'''
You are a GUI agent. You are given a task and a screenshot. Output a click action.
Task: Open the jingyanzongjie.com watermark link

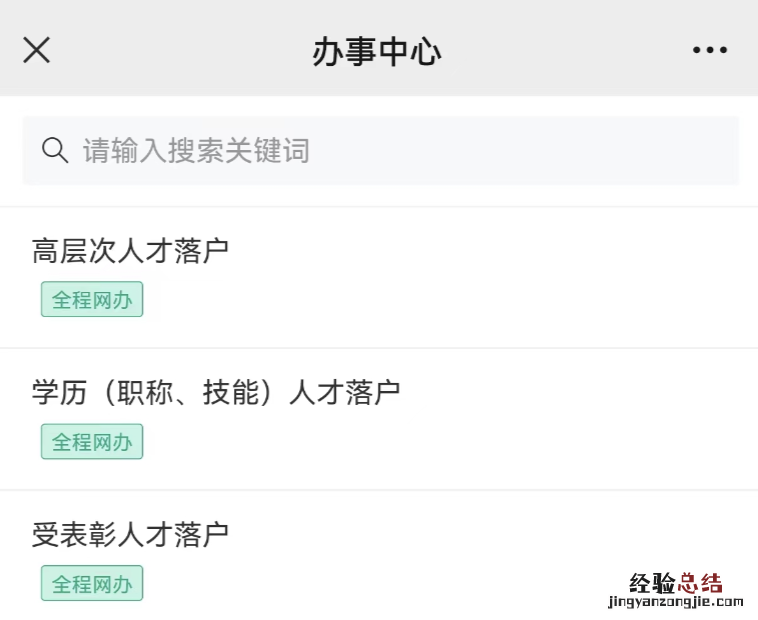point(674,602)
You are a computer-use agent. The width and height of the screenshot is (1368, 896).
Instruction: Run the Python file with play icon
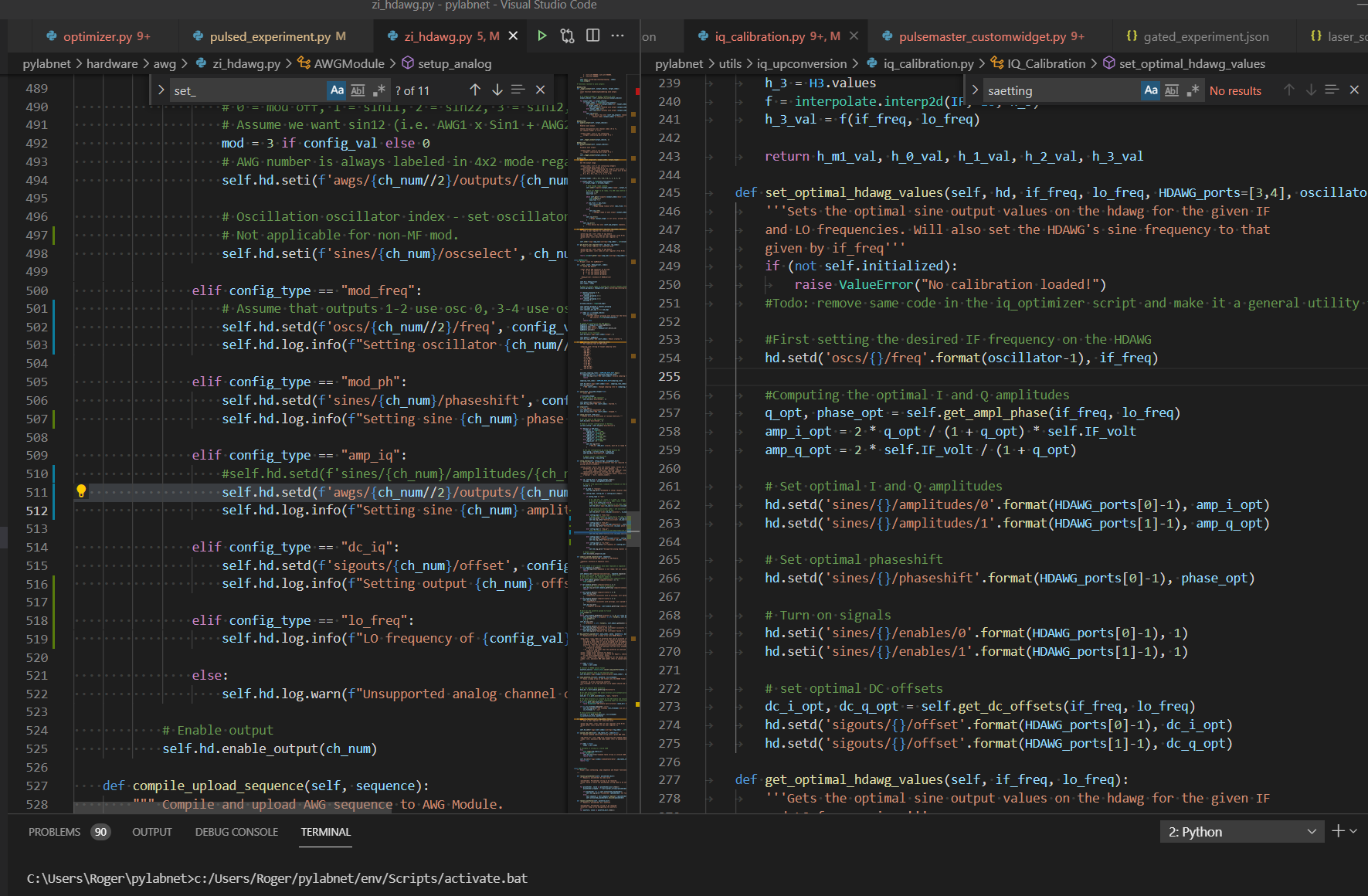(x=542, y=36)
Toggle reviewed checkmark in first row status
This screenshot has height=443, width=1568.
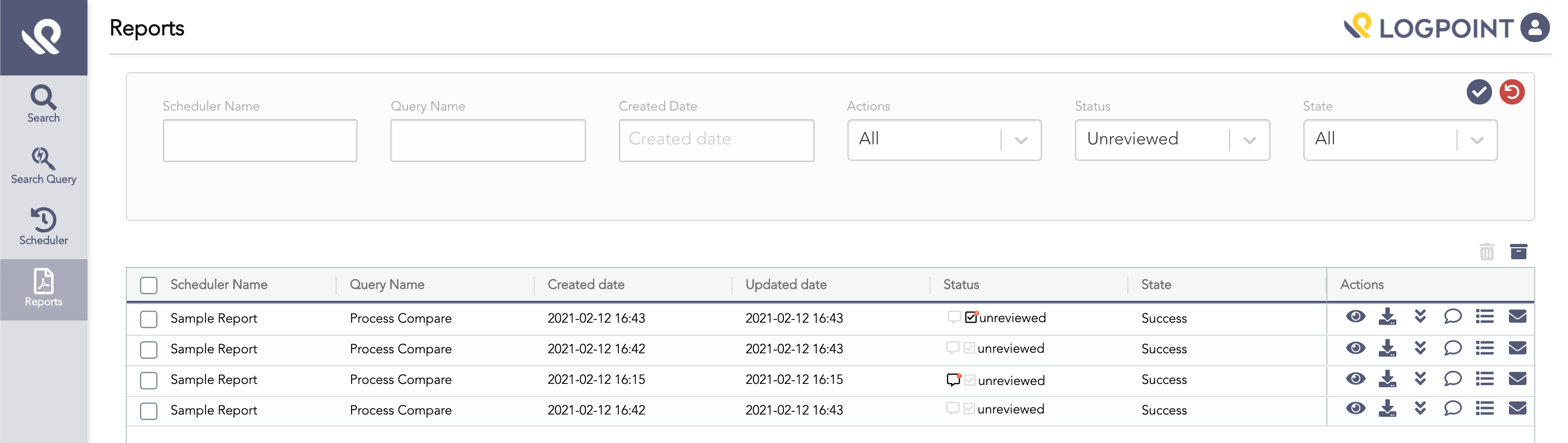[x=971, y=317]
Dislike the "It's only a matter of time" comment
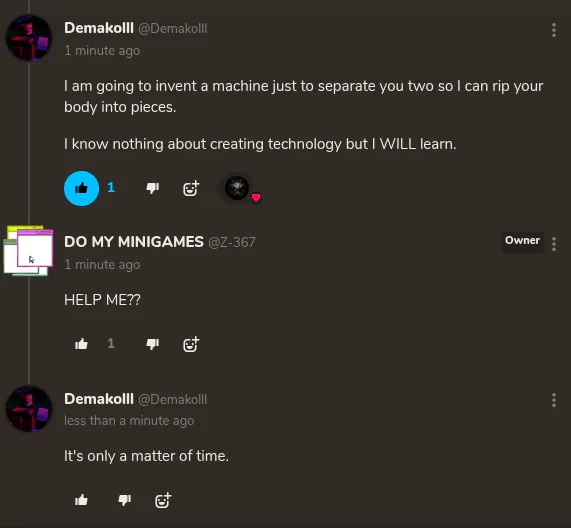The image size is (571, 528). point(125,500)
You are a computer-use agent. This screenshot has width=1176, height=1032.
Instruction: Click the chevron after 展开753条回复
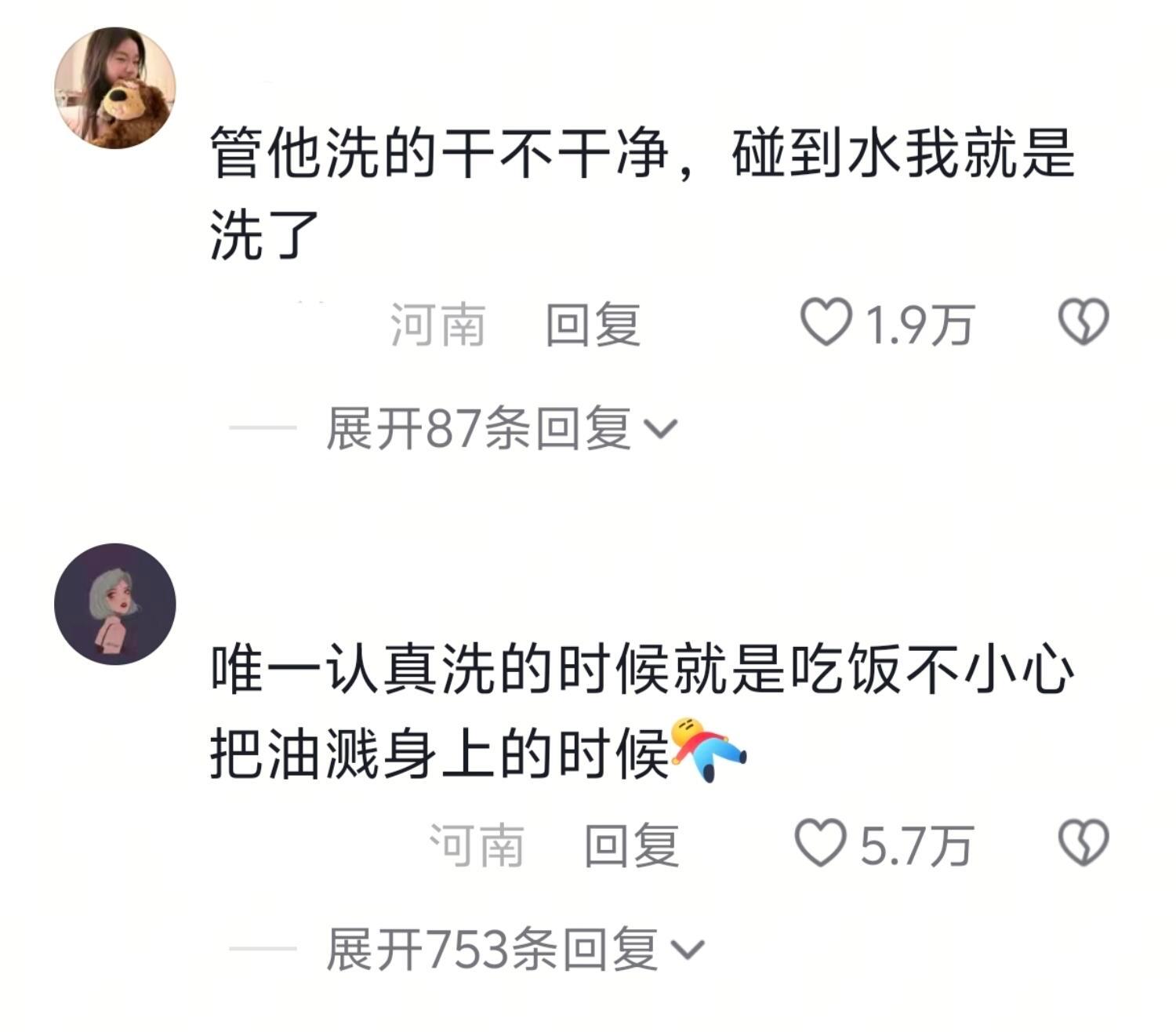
'''
'''
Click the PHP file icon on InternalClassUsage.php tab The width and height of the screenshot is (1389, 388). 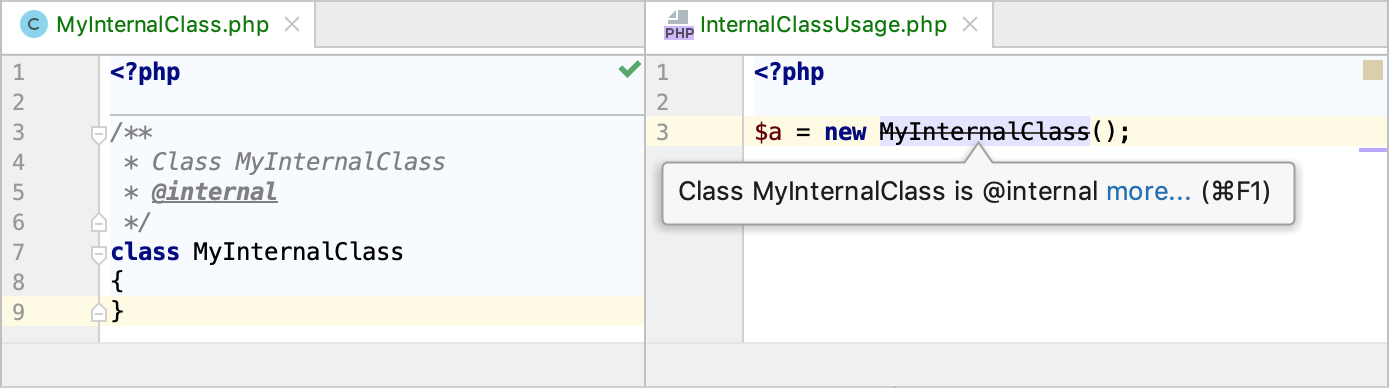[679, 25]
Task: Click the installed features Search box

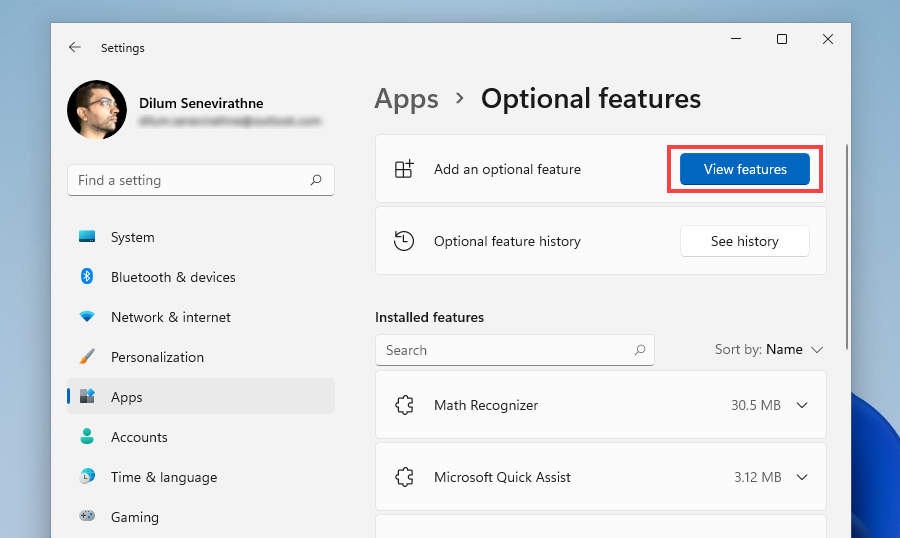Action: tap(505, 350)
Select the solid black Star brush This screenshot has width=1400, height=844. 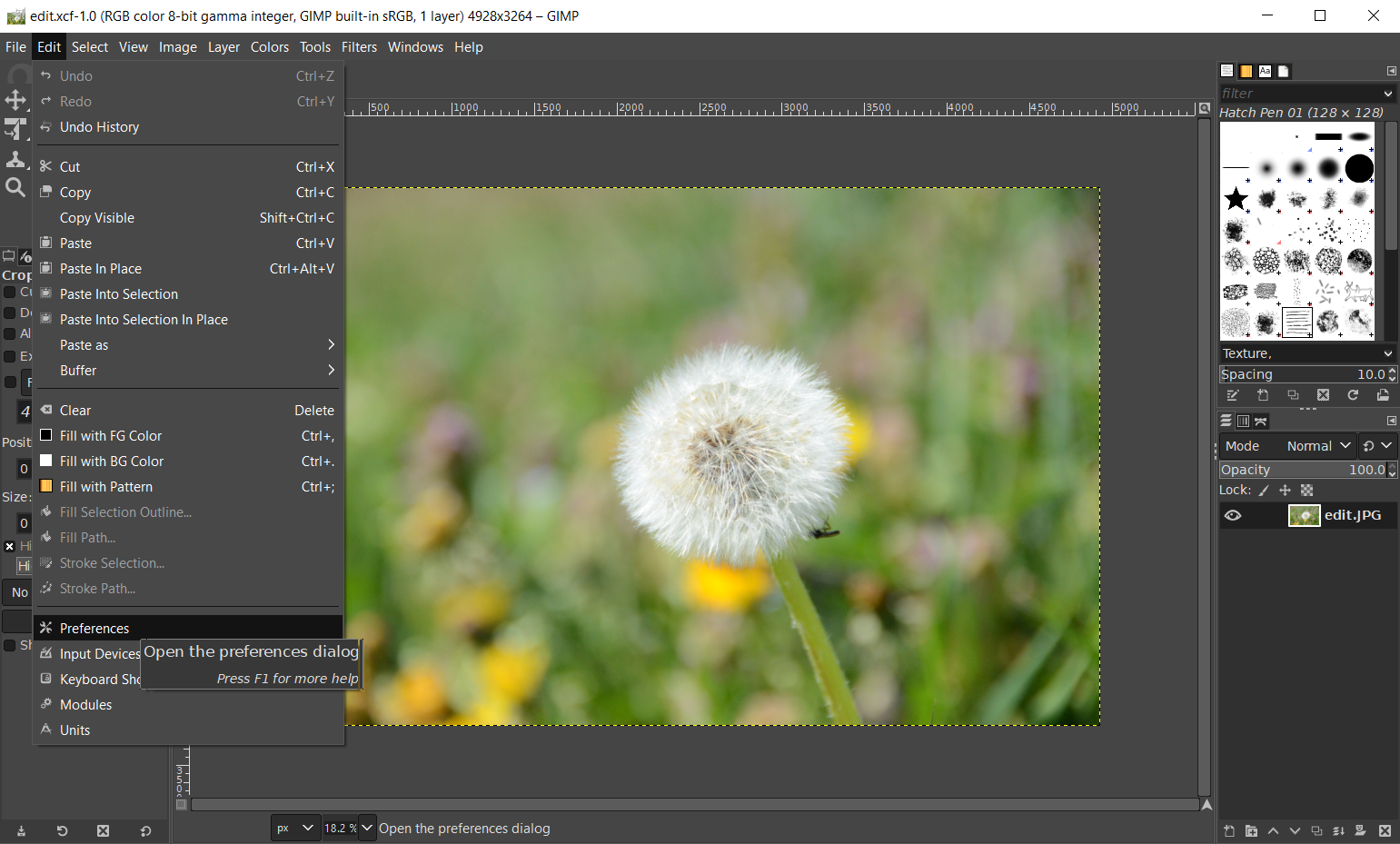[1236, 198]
'''
'''
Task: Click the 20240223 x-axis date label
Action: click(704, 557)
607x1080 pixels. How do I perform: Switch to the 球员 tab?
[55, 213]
'''
Take the material above and output only the lines from the one that contains "This screenshot has height=443, width=1568." through the one that contains "Instruction: Click the chevron after 展开753条回复", ends included and images left out.

This screenshot has height=443, width=1568.
[x=971, y=317]
Dislike the "It's only a matter of time" comment
The image size is (571, 528). point(125,500)
You are a computer-use agent. This screenshot has width=1176, height=1032.
Instruction: Click the chevron after 展开753条回复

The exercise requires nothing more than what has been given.